# Sideliner Uncapper



## PerryBee (Dec 3, 2007)

Hey Grant:
If you click on the "watch it" you can see it in action. You can also go to youtube and type in sidliner uncapper and watch it. It looks to be quick although it seemed to get hung up a couple of times on the video. Price does make you think twice though.
Perry


----------



## wildbranch2007 (Dec 3, 2008)

PerryBee said:


> Hey Grant:
> It looks to be quick although it seemed to get hung up a couple of times on the video.
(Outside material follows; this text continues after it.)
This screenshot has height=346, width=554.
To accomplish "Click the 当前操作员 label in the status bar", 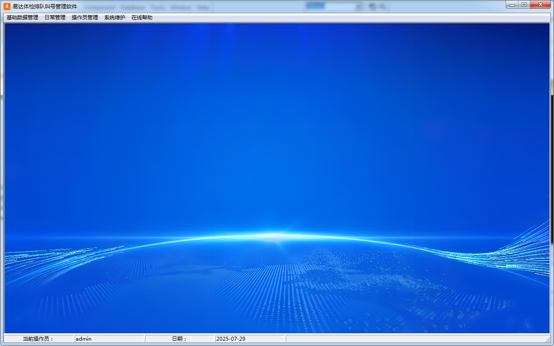I will click(x=39, y=339).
Price does make you think twice though.
> Perry


the last super looked like 8 frame equipment, with 7 frames in it, and the two that hung up were actually full of capped honey, while most frames were only partially capped to me. looks good, I would have liked to see the extracted frames to see if any honey left, and the filters to see if its like a chain uncapper with the filters plugged with wax. also doesn't take up a lot of room, not sure my arm wood last all day, does it come in a left handed model?


----------



## sqkcrk (Dec 10, 2005)

Grant said:


> I saw this at the ABF convention. Looks slick, but a little costly. Anyone have one of these and how do you like it?
> 
> http://www.brushymountainbeefarm.com/The-Sideliner-Uncapper/productinfo/795/
> 
> ...


I don't remember seeing this there. I must not have been paying attention. I was wearing my beesource t-shirt on wednesday, but it was my UU t-shirt that got remarked on.
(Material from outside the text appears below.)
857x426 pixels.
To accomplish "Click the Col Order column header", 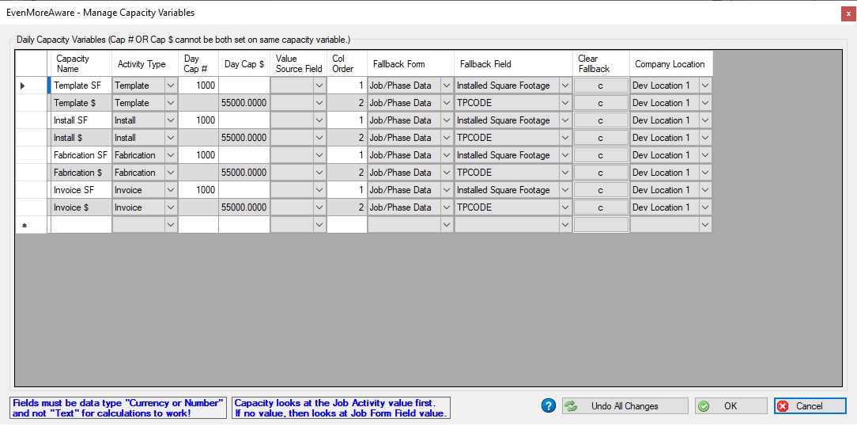I will click(x=346, y=63).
I would rather use a knife of even a hive tool then to spend the money on this unit. It doesn't look that much like a labor savings device. I'd have to see one in action.
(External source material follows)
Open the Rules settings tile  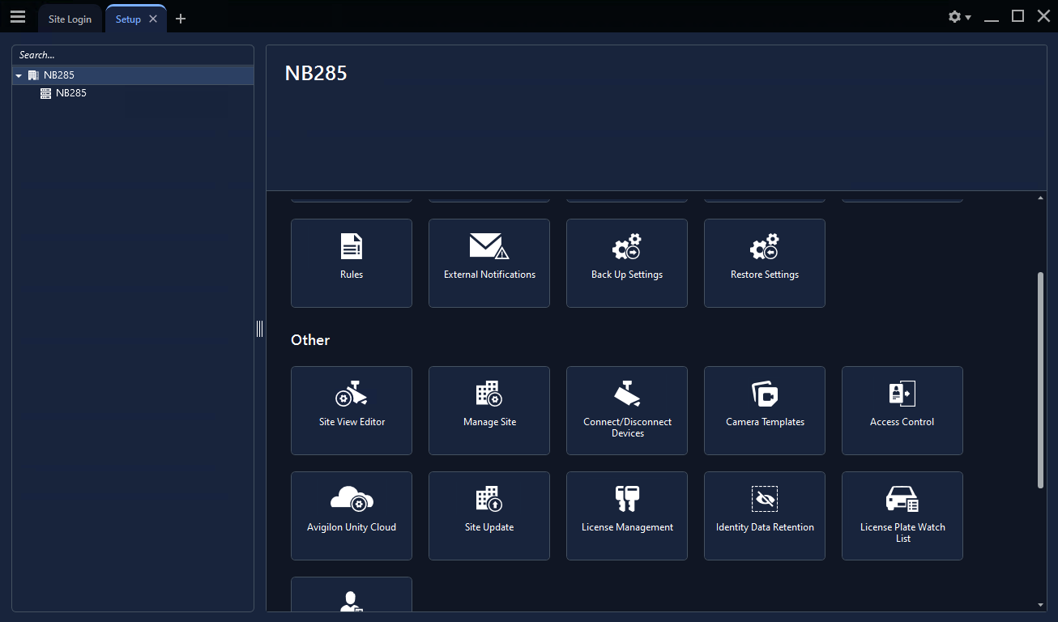(351, 262)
Now, the Cowen uncapper and self-loader, well that looked real slick, but out of the range of most sideliners.


----------



## broodhead (May 30, 2009)

The new Cowen manual uncapper was there and looks very good. This machine is extremely well built, and has a unique knife design. The knife does not viberate, but it is heated either by steam or hot water. Cowen is selling this machine at a special intro price, and from the looks of it there is no comparison between the two mentioned units. This Cowen manual machine is in the 15 to 16 hundred dollar intro price.


----------



## Honeyboy (Feb 23, 2004)

Sorry Guys ( If you click on watch it?) where??


----------



## concrete-bees (Jun 20, 2009)

go to Youtube and seach sideliner uncapper - 
seems simple enough to build without paying that price 

some chain, guide blocks welded to the chains make the timeing right on both chains - the uncapper wheel can be spun on a lathe and cut slots in a tube of alum. and just have it a spring pulling it down to the frame 

add a handle and a tub - your done 
in fact you could just get a few of them round spicky hair brushes and mount them on a shaft and conect that shaft to the lower chain deck chains and then it would be timed and everything would rotate ..... sounds like id better stop typing and start under bidding brushy mountain !!!!


----------



## dni (Oct 4, 2008)

the video is here: 


http://www.youtube.com/user/BrushyMtnBeeFarm#p/a/u/1/UiLQeSs-9Zg

i think it is manufactured by Lega, but don't see it on their site: http://www.legaitaly.com/eng/cat_1_5.html


----------



## Skinner Apiaries (Sep 1, 2009)

ROFL, "ultimate" is a interesting term they use. For the same price a guy can go get a used cowen or maxant unit, that IS NOT manual... hmm maybe Im just lazy


----------



## dni (Oct 4, 2008)

*Re: language*



Skinner Apiaries said:


> ROFL, "ultimate" is a interesting term they use. For the same price a guy can go get a used cowen or maxant unit, that IS NOT manual... hmm maybe Im just lazy


well, they are trying to sell the stuff ;-)


----------



## StevenG (Mar 27, 2009)

That is certainly an interesting application. However, was it my imagination, or did it hang up on thicker combs? As my bees draw out comb, I'm reducing from 10 to 9 frames in a 10-frame super... So I'm concerned that I'd have to run those thru twice, as he did a couple of times.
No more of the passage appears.